We are pleased to introduce Francesca Limjuco, who is a well traveled student from the University of Nevada – Las Vegas, and is participating in USAC’s month long program in Madrid, Spain! She has previously studied abroad in the Philippines, Italy, and China, so we can’t wait to hear how her prior study abroad adventures have prepared her for a summer in Madrid! The following is Francesca’s first post, describing a recent trip to the Museo Nacional de Antropologia and what that experience meant to her.
-Submitted by Francesca Limjuco, Abroad101’s Summer Global Ambassador in Madrid
On my ﬁrst day in Madrid, I took the advice of a very good friend and visited the Museo Nacional de Antropologia across the Atocha train station. I was amused to ﬁnd that most of the ﬁrst ﬂoor is dedicated to Philippine culture. Being Filipino, I was surprised to ﬁnd such a extensive and consolidated collection of artifacts such as everyday objects used by natives; portraits and paintings that depict the slow moving life on the island; and even a skeleton of a woman found in one of the northern islands.
My favorite thing about the museum was that they highlighted not only traditional Tagalog culture which has the most Spanish inﬂuence, but they also included a collection from Mindanao, the island well-known for its ethnic tribes and Islamic inﬂuence.

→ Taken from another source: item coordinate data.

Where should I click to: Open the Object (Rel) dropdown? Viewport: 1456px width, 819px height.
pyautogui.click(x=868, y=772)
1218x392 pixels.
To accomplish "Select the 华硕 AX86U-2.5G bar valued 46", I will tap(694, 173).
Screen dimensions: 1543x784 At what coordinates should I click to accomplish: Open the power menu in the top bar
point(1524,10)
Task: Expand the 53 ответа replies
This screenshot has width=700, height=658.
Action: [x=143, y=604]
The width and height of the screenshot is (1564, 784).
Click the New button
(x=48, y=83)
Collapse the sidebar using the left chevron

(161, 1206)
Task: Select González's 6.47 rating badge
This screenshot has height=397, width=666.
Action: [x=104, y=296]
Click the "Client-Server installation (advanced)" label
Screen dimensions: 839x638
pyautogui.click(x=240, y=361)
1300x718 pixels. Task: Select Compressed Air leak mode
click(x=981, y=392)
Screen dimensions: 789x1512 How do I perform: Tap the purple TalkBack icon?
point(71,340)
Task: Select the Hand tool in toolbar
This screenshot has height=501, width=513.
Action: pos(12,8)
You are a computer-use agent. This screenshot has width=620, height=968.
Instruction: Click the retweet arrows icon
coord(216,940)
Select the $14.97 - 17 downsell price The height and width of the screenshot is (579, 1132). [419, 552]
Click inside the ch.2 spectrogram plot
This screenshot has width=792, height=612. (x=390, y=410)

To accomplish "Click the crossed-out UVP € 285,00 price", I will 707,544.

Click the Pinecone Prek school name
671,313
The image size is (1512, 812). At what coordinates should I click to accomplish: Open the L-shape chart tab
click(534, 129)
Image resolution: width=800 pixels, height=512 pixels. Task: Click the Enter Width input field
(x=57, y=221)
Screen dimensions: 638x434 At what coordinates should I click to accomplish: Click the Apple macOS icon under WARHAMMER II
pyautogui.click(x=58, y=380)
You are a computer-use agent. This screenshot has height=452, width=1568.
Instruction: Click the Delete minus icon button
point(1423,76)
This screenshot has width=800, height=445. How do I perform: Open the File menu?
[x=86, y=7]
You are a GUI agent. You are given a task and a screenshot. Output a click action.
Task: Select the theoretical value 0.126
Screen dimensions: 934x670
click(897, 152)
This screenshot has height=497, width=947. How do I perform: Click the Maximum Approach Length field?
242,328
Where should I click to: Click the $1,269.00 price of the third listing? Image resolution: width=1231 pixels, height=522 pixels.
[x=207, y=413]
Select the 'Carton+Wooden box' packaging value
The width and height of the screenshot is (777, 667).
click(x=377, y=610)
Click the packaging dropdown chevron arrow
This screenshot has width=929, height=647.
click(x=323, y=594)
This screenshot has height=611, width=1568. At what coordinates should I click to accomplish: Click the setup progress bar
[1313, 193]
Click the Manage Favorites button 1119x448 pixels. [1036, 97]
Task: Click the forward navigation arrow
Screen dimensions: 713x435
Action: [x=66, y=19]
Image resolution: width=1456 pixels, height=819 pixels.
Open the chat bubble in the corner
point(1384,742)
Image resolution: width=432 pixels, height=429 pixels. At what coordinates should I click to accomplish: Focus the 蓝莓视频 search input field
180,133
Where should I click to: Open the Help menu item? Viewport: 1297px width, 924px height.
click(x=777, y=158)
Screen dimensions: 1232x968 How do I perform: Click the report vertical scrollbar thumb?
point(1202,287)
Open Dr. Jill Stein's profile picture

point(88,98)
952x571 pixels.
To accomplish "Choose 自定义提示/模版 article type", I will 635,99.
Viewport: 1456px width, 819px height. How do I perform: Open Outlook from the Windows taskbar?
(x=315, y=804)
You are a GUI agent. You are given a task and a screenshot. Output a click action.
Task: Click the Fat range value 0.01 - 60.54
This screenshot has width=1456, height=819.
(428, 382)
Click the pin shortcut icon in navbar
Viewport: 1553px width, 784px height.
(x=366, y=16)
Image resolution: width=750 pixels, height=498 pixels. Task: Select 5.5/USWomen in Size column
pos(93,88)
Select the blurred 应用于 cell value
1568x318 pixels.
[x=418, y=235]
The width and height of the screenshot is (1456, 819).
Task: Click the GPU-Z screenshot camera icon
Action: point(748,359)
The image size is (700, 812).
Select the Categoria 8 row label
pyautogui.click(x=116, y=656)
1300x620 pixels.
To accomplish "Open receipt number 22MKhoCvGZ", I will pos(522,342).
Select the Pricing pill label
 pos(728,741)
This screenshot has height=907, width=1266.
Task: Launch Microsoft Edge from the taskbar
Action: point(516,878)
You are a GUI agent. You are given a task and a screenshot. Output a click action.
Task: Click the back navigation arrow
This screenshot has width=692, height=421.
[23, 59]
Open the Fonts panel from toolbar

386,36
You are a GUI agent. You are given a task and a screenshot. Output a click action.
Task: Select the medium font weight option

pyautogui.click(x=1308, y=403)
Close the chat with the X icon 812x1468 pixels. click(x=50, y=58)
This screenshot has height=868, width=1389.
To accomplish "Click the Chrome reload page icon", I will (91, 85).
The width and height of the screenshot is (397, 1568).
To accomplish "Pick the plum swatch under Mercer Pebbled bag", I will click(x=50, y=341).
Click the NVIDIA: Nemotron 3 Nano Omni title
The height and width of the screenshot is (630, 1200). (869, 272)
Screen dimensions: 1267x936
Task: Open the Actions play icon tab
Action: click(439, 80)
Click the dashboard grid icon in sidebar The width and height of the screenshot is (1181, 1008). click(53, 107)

I have lived in the Philippines for most of my life and never have I seen such a display, and it is amusing that of all places I learned of my country’s rich history from our colonizer of more than 300 years. The irony is that many Filipinos regard Intramuros (an area of Manila preserved from Spanish colonial times and where the Manila Cathedral houses very important relics from the Spanish suchas religious artifacts and golden items that the Spaniards brought over) to be the symbol of our history and heritage.
That afternoon at the Museo de Antropologia made me think of one young and foolish night a few summers ago when I threw a party and I took 3 shot glasses embossed with my great grandmother’s initials from my mother’s antique porcelain cabinet for my friends and I to use, and which we ended up breaking! It took a trip around the world for me to realize that those three little glasses could have actually been useful on display in a museum somewhere for another person who would admire its workmanship and would think of them as an intricate part of Philippine history. Like the three little shot glasses, history is fragile because it is multifaceted.
The Spaniards hope to preserve their lasting legacy in a country who partly views its domination as a dark period of their history, yet it is highly admirable that they include a part of Philippine life that they were not involved as a maternal gesture of interest. In contrast to Spain who is currently plagued by a lot of economic problems, the Philippine economy is developing quickly. Yet Filipinos seek to preserve a life that for some seemed like a fairy tale.